Jedoch wurde die Diskussion zeitweise auch von den skandinavischen Kolleg*innen bestimmt (Schweden, Finnland), die nur für einen horizontalen Ansatz in einem gemeinsamen Antidiskriminierungs-Arbeitskreis eintraten. Außerdem machten einige der Gleichstellungs- und Antidiskriminierungsbeauftragten von kleineren Gewerkschaften und Verbänden (dem EGB gehören ca. 90 Dach-Gewerkschaften und 10 europäische Gewerkschaftsverbände an) die hohe Arbeitsbelastung deutlich, der sie bei getrennten Arbeitskreisen ausgesetzt wären, weswegen sie sich dagegen aussprachen.

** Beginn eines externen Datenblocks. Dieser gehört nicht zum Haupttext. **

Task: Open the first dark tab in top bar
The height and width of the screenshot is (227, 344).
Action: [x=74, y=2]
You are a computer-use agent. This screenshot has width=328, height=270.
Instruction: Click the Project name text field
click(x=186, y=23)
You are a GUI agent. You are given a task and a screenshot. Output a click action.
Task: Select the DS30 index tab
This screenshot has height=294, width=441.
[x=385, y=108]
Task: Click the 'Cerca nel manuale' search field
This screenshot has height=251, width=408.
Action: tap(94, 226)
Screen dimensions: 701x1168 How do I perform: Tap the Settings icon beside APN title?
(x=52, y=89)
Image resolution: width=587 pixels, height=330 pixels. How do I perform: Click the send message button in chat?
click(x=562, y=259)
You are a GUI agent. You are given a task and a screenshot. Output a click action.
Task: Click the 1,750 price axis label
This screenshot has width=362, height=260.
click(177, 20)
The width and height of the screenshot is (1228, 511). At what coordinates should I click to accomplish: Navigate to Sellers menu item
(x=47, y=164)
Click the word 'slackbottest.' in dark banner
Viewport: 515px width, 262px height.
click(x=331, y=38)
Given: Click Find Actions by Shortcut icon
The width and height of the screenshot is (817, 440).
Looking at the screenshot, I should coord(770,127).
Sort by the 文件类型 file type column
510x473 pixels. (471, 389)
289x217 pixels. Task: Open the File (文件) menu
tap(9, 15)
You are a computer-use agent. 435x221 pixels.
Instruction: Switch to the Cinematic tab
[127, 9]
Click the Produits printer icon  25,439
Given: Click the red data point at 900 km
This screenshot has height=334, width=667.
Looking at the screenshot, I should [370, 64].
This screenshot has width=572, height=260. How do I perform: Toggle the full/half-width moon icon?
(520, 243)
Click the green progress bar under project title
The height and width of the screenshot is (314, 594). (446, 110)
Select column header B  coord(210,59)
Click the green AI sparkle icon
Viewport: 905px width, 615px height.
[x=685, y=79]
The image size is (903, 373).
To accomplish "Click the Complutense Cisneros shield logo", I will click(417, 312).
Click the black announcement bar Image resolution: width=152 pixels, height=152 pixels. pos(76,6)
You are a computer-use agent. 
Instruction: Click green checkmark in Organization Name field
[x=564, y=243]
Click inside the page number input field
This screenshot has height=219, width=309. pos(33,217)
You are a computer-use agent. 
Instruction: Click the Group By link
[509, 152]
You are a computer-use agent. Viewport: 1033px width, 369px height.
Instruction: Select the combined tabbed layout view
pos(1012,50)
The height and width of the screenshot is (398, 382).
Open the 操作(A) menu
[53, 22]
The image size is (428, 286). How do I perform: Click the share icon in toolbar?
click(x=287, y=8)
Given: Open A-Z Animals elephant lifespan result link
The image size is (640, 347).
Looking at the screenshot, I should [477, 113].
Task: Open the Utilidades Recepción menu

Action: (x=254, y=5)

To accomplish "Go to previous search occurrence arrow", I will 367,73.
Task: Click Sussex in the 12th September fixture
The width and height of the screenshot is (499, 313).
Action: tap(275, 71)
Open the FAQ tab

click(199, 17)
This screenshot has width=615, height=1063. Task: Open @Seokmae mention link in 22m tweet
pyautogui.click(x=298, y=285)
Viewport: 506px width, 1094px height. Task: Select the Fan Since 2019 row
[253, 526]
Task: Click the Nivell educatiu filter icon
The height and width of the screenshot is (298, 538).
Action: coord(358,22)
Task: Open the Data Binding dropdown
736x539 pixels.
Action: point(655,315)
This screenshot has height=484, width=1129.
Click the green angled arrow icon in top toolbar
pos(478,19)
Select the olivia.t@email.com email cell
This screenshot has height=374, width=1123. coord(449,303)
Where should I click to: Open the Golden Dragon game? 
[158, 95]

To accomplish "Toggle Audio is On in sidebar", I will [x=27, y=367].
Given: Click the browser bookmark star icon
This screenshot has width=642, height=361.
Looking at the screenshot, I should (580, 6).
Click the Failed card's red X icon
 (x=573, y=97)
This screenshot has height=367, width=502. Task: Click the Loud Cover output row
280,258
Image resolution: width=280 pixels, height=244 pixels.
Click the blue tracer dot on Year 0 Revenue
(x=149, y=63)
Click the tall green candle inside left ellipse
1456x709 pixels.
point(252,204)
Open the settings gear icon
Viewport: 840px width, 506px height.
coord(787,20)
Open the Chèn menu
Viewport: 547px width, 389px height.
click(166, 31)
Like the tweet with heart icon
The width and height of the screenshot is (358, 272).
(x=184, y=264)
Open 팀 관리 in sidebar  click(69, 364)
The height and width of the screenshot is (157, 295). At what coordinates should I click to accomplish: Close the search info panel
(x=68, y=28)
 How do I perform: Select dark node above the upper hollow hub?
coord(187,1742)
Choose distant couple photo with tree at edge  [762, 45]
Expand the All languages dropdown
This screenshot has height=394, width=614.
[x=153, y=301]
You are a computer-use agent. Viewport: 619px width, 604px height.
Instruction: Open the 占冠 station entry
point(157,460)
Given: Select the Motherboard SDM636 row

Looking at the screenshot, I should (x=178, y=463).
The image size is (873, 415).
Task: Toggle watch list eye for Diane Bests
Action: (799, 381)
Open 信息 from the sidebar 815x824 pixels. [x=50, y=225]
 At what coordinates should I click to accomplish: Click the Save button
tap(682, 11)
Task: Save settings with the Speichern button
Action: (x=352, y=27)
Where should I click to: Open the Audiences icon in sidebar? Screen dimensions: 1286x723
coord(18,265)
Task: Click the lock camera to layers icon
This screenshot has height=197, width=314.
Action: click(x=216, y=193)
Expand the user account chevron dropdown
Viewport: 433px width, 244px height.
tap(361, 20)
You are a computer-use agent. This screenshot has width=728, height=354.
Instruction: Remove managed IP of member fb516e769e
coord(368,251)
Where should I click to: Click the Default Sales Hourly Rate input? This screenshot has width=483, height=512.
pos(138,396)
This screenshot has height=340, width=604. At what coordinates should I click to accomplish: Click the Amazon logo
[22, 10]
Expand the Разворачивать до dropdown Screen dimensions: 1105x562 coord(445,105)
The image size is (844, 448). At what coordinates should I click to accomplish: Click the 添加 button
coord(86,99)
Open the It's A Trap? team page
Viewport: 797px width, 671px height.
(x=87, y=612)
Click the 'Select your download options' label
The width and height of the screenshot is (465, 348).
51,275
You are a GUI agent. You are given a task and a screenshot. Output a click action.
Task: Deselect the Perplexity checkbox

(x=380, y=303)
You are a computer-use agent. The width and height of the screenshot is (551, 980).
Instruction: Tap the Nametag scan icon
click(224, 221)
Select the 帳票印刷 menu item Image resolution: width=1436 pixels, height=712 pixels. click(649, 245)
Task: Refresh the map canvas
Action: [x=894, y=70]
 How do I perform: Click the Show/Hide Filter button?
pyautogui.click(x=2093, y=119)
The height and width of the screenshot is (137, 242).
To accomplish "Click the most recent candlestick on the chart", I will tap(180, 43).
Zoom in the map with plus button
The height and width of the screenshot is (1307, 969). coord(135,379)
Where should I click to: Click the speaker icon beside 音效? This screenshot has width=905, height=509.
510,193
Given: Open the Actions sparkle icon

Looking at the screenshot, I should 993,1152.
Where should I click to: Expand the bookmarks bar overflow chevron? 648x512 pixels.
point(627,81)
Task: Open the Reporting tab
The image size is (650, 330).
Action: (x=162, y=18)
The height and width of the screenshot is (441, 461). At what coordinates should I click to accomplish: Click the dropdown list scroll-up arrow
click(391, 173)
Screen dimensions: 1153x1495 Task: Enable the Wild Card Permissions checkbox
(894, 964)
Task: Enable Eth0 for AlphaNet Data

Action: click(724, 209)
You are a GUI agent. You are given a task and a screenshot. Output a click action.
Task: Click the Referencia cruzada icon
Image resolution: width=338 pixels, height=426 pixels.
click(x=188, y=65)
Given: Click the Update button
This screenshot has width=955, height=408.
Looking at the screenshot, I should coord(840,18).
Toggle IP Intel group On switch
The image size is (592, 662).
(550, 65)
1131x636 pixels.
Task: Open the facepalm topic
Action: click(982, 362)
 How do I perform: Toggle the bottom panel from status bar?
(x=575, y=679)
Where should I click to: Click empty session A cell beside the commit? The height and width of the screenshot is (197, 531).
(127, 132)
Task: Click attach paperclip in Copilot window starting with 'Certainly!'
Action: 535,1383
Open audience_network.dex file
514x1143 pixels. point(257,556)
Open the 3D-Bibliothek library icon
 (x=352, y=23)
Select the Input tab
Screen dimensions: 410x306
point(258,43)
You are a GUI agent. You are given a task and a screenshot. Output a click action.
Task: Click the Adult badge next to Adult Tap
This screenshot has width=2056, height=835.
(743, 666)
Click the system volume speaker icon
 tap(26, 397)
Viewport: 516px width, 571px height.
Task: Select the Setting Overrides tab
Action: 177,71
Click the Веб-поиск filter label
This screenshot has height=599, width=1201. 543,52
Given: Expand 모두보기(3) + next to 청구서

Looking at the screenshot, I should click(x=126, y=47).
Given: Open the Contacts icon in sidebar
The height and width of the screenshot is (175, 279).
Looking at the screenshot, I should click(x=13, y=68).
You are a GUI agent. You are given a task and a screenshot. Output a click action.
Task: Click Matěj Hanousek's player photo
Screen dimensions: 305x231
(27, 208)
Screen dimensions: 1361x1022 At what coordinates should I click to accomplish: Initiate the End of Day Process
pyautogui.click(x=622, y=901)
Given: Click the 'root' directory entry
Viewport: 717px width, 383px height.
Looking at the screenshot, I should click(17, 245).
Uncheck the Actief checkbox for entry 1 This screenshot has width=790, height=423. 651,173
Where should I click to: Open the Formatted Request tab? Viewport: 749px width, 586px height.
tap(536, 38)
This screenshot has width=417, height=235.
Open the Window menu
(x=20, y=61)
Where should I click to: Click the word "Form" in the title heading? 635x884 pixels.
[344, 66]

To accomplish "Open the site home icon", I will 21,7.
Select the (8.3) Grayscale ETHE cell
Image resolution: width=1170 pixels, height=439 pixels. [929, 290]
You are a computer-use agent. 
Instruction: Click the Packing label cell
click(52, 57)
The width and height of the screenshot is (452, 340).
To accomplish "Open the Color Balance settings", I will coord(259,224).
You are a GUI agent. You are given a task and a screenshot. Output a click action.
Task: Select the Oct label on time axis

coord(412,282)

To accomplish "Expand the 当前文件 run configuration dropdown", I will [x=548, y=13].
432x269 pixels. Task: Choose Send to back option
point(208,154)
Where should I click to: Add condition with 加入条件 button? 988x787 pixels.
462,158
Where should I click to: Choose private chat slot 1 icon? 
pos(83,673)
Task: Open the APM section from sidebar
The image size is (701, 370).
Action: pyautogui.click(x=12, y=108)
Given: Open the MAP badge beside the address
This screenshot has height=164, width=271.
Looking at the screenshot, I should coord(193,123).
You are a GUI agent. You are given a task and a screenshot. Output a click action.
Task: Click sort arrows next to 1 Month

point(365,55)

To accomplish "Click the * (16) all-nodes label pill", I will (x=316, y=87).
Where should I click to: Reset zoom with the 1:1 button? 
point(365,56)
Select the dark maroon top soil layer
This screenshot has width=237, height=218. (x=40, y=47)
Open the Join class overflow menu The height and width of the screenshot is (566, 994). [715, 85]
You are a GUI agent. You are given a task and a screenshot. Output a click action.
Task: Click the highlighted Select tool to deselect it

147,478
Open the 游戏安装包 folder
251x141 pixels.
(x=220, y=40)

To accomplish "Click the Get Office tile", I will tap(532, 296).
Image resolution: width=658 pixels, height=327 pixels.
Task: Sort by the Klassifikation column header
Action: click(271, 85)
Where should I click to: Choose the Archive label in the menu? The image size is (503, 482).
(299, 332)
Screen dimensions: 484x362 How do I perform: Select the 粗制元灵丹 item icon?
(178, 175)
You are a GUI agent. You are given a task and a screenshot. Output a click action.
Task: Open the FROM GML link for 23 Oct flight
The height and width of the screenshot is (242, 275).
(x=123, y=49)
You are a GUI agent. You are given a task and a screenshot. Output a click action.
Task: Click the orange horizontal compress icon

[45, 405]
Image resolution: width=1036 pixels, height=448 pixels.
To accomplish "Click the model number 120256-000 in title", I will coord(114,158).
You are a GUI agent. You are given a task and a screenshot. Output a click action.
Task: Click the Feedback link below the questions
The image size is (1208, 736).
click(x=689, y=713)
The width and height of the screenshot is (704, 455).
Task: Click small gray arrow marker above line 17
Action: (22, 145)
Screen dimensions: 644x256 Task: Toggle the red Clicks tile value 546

Dagegen machten besonders die Vertreterinnen aus osteuropäischen Ländern (Polen Bulgarien, Rumänien) auf die noch ausstehende Gleichbehandlung im Arbeitsrecht in ihren Heimatländern aufmerksam und beklagten die nicht einheitliche Gesetzgebung im Antidiskriminierungsbereich, die LSBTI in Osteuropa ganz besonders benachteilige. Sie befürchteten, dass der Druck ohne einen Arbeitskreis nicht ausreiche.
In der Zusammenschau sprachen sich also alle anwesenden LSBTI Aktivisten für ein eigenes LSBTI Komitee aus, nur die Gleichstellungs- und Antidiskriminierungsbeauftragten mehrheitlich nicht.
Nach dem Kongress soll nun das Votum des Treffens dem Exekutivausschuss des EGB vorgelegt werden, welcher entscheiden wird, ob für das laufende Aktionsprogramm 2023-2027 ein separates LSBTI Komitee eingerichtet wird und auch, wie die Antidiskriminierungsarbeit im EGB insgesamt gestaltet wird.
Am Ende der fast zweistündigen Veranstaltung fragten die EGB Mitarbeiter_innen die vorrangigen inhaltlichen Interessen ab. Durch die eher zurückhaltende Einstellung eines Teils der Teilnehmenden erzielte einzig die Frage "Mehr Sichtbarkeit des EGB für die Belange von LSBTI" fast vollständige Übereinstimmung.
Die Mitarbeiter_innen schlossen die Veranstaltung mit Verweis auf die bevorstehende Besprechung des Aktionsprogramms 2023-2027 im Plenum. Der dazu vom ver.di BAK Regenbogen über den DGB eingebrachte Änderungsantrag, den Bereich LGBT mit eigenen Strukturen, Programmen und Öffentlichkeitsarbeit dort mit aufzunehmen, war ja leider trotz positiven Votums im DGB schon im Vorfeld in der EGB Spitze durchgefallen und nicht in den gemeinsamen Aktionsprogrammantrag des EGB aufgenommen worden.
Am Rande der Veranstaltung konnten wir mit den Kolleg_innen des EGÖD, der europäischen Gewerkschaftsbundes der öffentlichen Dienste, die mit einem eigenen Infostand am EGB Kongress vertreten waren, erste Schritte zur Einrichtung eines LSBTI Komitees beim EGÖD, dem europäischen Pendant zur PSI, besprechen. Das erste Treffen, zu dem mittlerweile auch öffentlich eingeladen wurde, wird dazu am Montag, dem 26.06.2023 online stattfinden.